A requiem to give to you- 拝啓、古き友へ(2/3) -
拝啓、今年の寒さは別格にございますね。彼の地では如何お過ごしでしょうか。
此方では毎年恒例となりつつある、ダアト風邪なども流行っています。
ダアト風邪と言えば、貴方は昔からどうにも身体が弱く、よくこの風邪にかかっていたものですね。
それを良い事に人を散々に使いっ走りにしたり、いつも以上に我が儘放題、好き勝手にやってくれやがったのは今では良い思い出…………───
「……な、訳あるか。アホ」
「アホはお前だアホったれ」
パンッと小気味の良い音がローレライ教団総本山ダアトにある、教会の裏庭にて響き渡った。ドサリと音を立てて床にご挨拶をした金髪の男の目の前には、教団でも本当に僅かな人間しか知らない、前導師こと被験者イオンの墓がある。
「て、言うかさー。仮にも元導師サマの墓前でシュークリーム貪りながらアホはないでしょ」
全く、と盛大に溜め息を吐いたのは目深にフードを被った少年、クリフだった。その手には白く輝くハリセン(本当に紙性なのかかなり怪しい)が握られていた。
「貴様………何しやがる」
むくりと起き上がった金髪の青年……トゥナロは痛そうに頭を擦ると、倒れた拍子に破裂したシュークリームを顔にベッタリと付けたまま杖を取り出しクリフに振り下ろした。
しかしクリフなんなくそれを避けたのだった。
「それはこっちの台詞。レジウィーダに一番重要な説明一つまともにしないで何やってるの」
「え? お供え」
「食ってたよね。
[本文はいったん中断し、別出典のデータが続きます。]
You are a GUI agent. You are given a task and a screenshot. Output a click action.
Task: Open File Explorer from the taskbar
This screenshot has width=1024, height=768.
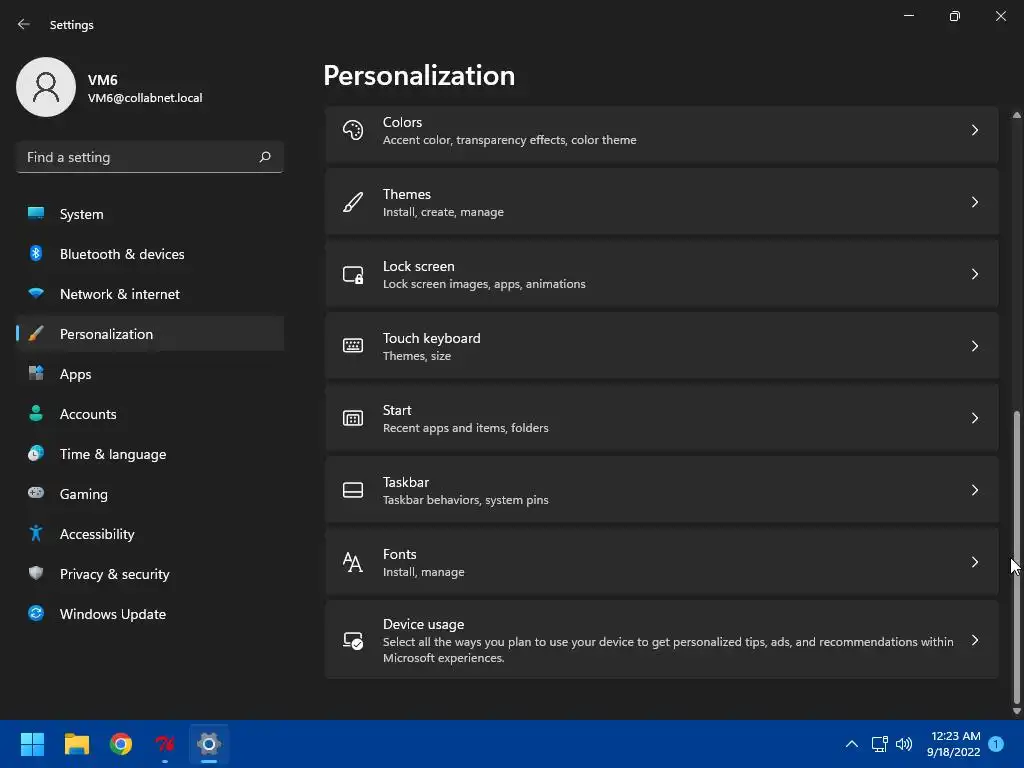pyautogui.click(x=76, y=744)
明らかにそのお供え物食ってたよね? 今も小さなお子様みたいに顔面クリームだらけにしてるしさ」
「それはお前のせいだろ。……じゃあ、お裾分けって事で」
「どう見たって君が一人で食ってるようにしか見えなかったよ」
しかもじゃあって……、と再び溜め息を吐くクリフにトゥナロは面倒臭そうに舌打ちをした。
「全く、一々細かい奴だな。墓参りくらい静かにさせろ」
「墓参りする気あったの? いや、それよりも……」
クリフは小さな墓石を振り返るとどこか複雑そうにそのフードから覗く口元を歪ませた。
「必要あるのかい?」
それにトゥナロは顔のクリームを拭き取り、小さく笑った。
「良いんだよ。これはオレの自己満足なんだ」
トゥナロは墓石を優しい手付きで撫でる。しかしその表情はどこか悲しみを帯びていた。
「結局、オレでは救えなかった……古き友へのせめてもの手向け、ってな」
そう言ってどこから出したのか、「チーグル製菓」と書かれた紙袋からシュークリームを二つ程取り出すと、墓前に供えた。そんな彼の様子をクリフは詰まらなさそうに一瞥すると、最後の一つを備えようとしていたトゥナロの手からシュークリームを奪って食べた。
「古き友、ね」
「命の恩人だったんだよ。オレがこうして"此処"にいるのは、…………イオンのお陰なんだ」
「ヘェ」
クリフはトゥナロを鼻で笑った。
「その命の恩人に暗殺を企ててたなんて、とんだ仇返しだね。
トゥナロ・カーディナルさん?」
「……暗殺?」
クリフの皮肉に不思議そうに首を傾げたが、直ぐに思い至ると手を叩いた。
「あぁ、アレか。アレは彼奴らが知らない間にオレの持ってた情報をパクったらしくてなぁ……気付いたら勝手に暴走してた」
何とも悪びれた様子もなくあっけらかんと答えたトゥナロにクリフは呆れた。